All AVIDD nodes we are going to work with are 2-way IA32 (Pentium 4) SMPs and run Linux 2.4. So, in effect, we have 194 CPUs dedicated to computations on each of the two major IA32 components and you can submit jobs that span both components, utilizing all 388 CPUs. These CPUs run at 2.4 GHz, and their floating-point unit registers are 128-bit long. They support streaming SIMD (Single Instruction Multiple Data) instructions. This means that you can perform, in theory, up to 931.2 quadruple precision floating point operations per second on the whole 2-component cluster, or double that in double precision, if you pack your instructions and data movement within the floating point processor very cleverly.
This performance will collapse dramatically if you have to feed your data into the floating-point unit from the memory of the computer, because, first, the memory bus is only 32-bits wide, and second, it's going to take great many cycles to move a 32-bit wide word from memory to the CPU. Nevertheless, our very clever computer scientists managed to wrench more than a TFLOPS performance from the combined 4-component cluster on a LINPACK benchmark. On a normal off-the-shelf parallel application, running on the whole cluster, you should expect about 5% of this, i.e., about 50 GFLOPS. With a lot of optimization you may be able to get it up to about 80 GFLOPS. The trick is to load as much data as possible into these 128-bit long registers of the floating point unit, and then keep the data there as you compute on it, while moving data in the background between memory and higher level caches.

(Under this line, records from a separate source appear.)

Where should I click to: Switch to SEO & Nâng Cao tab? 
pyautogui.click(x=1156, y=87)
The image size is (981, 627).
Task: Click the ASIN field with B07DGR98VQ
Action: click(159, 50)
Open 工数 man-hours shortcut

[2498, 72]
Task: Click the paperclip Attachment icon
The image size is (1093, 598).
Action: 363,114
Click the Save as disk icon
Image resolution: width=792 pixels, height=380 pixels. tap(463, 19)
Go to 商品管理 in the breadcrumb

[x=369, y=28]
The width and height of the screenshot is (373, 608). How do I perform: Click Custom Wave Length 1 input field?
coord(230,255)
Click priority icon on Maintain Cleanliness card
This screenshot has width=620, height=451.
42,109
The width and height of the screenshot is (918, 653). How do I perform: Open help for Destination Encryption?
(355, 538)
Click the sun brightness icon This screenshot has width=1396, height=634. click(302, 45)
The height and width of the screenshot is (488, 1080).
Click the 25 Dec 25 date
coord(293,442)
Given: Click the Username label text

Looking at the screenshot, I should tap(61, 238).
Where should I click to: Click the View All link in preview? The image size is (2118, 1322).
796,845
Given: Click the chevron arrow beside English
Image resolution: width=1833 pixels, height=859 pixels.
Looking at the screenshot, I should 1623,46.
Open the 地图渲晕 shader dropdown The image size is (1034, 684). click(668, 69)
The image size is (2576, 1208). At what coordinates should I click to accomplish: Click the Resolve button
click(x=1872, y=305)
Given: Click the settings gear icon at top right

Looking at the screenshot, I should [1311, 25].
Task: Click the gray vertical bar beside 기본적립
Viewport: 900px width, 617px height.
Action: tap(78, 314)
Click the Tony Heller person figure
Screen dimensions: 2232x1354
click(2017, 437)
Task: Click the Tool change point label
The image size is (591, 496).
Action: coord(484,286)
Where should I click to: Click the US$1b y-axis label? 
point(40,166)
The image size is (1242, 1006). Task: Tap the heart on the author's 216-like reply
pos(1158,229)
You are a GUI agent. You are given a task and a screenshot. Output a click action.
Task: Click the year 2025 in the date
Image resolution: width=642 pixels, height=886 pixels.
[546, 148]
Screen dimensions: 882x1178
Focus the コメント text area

We will not go into any of this, because it is a complete waste of time
unless you are a well paid professional programmer optimizing a commercial application for a commercial customer.
Always read the small print at the bottom of the page!
This is where you may find some really interesting stuff, like the fact that I am an alien in a human shape, with a body made of organic stuff that is quite worn out by now so that it is discolored, wrinkled and falls off in places. We arrived here in the Solar System shortly after what you call World War II and have been here ever since. My real body looks a little like a large octopus and was engineered to be resistant to vacuum, high radiation doses, temperature extremes and weightlessness, and right at this moment it is floating in front of a servo-robot manipulator in a spaceship hidden at the Lagrange point behind your moon. The manipulator is tele-linked to the body you see in front of you in the class. There is a slight delay between my instructions and the body's responses that may seem to you like your professor has slow reactions and is absent minded. Since this is typical of your faculty in general, we never had to do much about it.